### Exercise materials
>>>
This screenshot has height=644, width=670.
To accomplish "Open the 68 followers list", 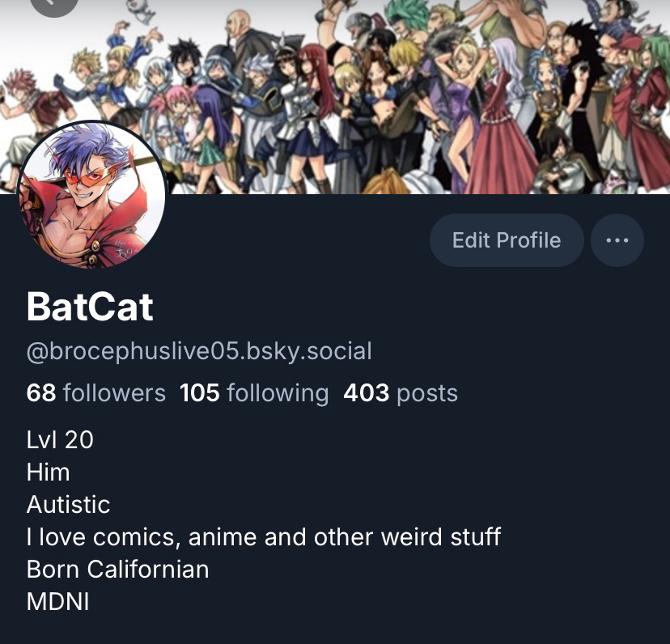I will 95,392.
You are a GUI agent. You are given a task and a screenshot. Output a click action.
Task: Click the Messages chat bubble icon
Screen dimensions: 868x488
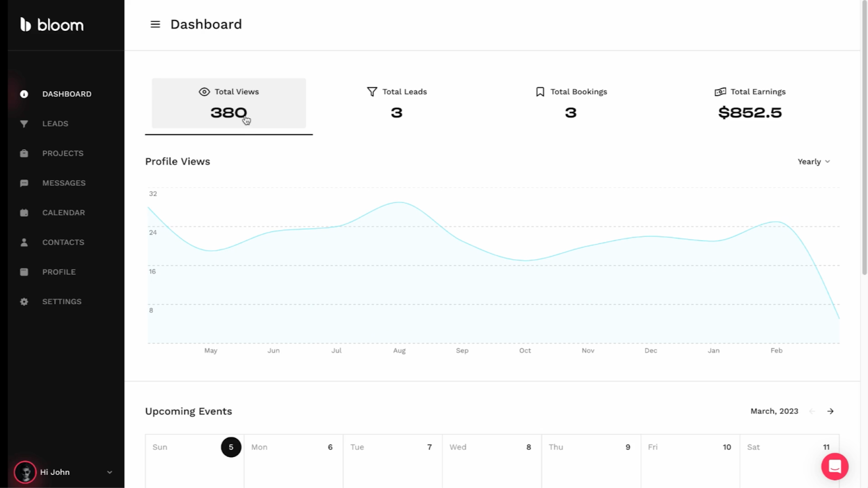point(24,183)
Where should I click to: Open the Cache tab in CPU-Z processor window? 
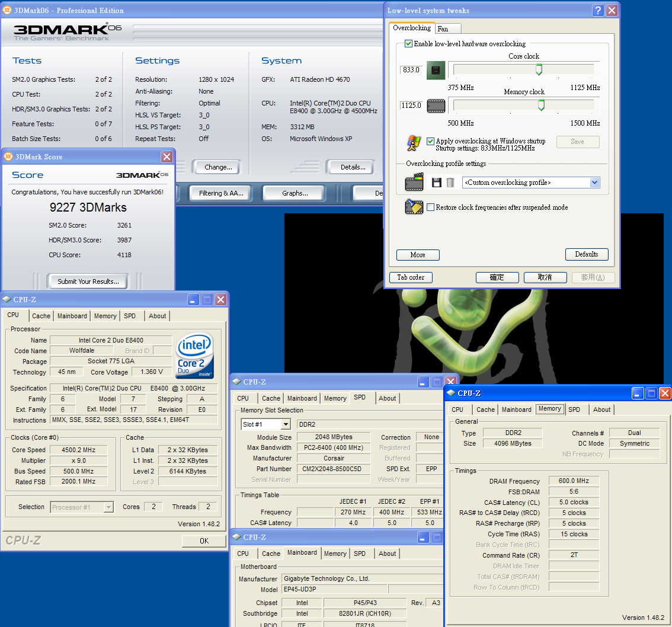[41, 316]
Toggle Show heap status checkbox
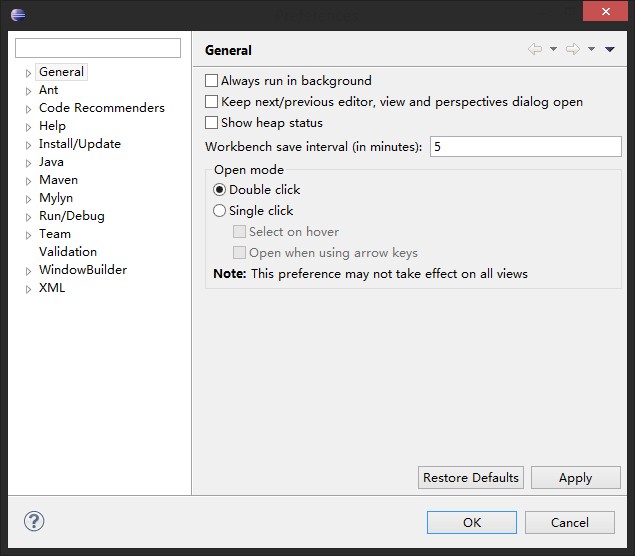Screen dimensions: 635x556 click(211, 123)
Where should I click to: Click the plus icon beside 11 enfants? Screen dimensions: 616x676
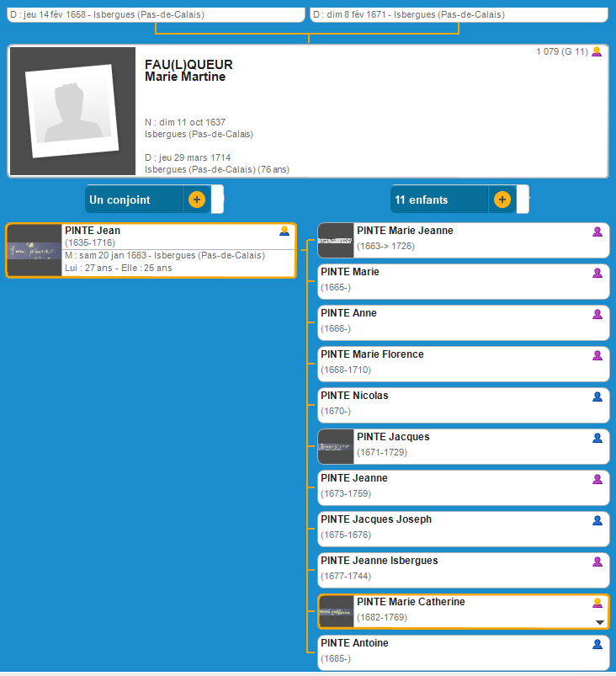point(502,200)
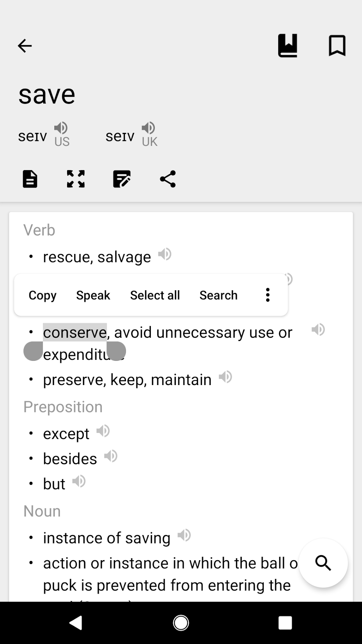Tap Select all in the popup
The image size is (362, 644).
coord(155,295)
<<<
### Problem statement
Quote the material above exactly, from the line holding "Where should I click to: Click" through its last line, including both. Omit the pictures.

### Exercise response
Where should I click to: Click the plus icon beside 11 enfants? Screen dimensions: 616x676
point(502,200)
Tap Select all in the popup
The image size is (362, 644).
coord(155,295)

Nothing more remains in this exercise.